UniProt variants use an alternate form of the entry name, which enumerates the splice variant, variant, and conflicts given in the database record. A value of 0 means it is the standard form. For example, KAPA_MOUSE-1-0-0 refers to a splice variant, KAPA_MOUSE-0-0-1 refers to a sequence conflict, and KAPA_MOUSE-1-0-1 is a combination of the splice variant and the conflict.

GI

The GI number of the protein database record at NCBI. SwissProt records have GI numbers (as they are part of the NCBI Entrez system), but TrEMBL records do not, nor do the UniProt variants.
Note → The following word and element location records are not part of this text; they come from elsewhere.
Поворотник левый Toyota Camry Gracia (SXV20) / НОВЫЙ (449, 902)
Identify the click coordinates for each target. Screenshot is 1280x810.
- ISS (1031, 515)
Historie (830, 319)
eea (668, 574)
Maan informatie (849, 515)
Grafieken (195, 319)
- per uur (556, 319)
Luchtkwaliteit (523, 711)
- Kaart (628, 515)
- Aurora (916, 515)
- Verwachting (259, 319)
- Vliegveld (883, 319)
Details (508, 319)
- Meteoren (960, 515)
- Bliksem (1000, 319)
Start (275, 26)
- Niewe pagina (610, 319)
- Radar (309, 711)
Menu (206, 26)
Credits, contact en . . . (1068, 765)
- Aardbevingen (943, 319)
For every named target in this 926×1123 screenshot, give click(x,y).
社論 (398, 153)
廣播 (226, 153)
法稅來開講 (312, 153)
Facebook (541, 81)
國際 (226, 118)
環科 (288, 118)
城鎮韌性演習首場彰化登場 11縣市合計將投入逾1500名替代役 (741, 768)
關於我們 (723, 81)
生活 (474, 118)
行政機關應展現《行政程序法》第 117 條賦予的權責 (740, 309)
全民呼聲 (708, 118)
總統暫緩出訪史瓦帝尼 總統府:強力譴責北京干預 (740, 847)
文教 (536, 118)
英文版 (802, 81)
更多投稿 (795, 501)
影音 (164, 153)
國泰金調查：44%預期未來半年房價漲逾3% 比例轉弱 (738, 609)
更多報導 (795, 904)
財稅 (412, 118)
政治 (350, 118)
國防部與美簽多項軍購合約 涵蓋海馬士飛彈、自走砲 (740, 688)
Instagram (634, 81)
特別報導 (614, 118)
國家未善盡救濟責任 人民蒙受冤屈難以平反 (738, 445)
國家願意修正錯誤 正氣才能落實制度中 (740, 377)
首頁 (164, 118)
The GI numbers are hyperlinked to NCBI's Entrez browser.

Name

For the sequences with a GI number, this is the title used in the Fasta header in their non-redundant protein Fasta file. For UniProt sequences, it is a combination of the description (DE) and organism (OS) lines.

How Protein Records Are Obtained

Molecule Pages are defined by a unique protein sequence, generally one that is associated with a unique database record which NCBI has assigned a GI number. A combination of Entrez Gene (and MGD for mouse sequences), UniProt references, sequence, and taxonomy information is used to find related protein records.

The first step in finding relating protein database records is to relate the defining protein database accession or GI number to a Entrez Gene record, if possible. The Entrez Gene record is used to generate a list of known related records. UniProt references to EMBL translations are used as an additional mechanism to link the UniProt record to Entrez Gene.

Taxonomy grouping is somewhat more complex than the use of a specific species (i.e. a specific NCBI Taxonomy ID). Because Entrez Gene refers to a few species variants in some of its mouse and rat records (for example, Mus pahari, Rattus rattus, etc.), we chose to use everything in the Mus genus to be part of the mouse sequence record group, and everything in the Rat genus to be part of the rat sequence record group.

Since we also have UniProt variants in our non-redundant protein database, we include some of them in the list of protein database records. This adds to the information known about all the related protein records (for example, knowing that a UniProt variant has the same sequence as a Refseq sequence).

After the list of related records has been compiled, another pass of the analysis is made, by the use of sequence and species identity. All records with the same sequence and species of all the related records are found, and if any did not previously show up as being related, they are considered possibly related. All those records are then compared to Entrez Gene and UniProt in the same fashion as before.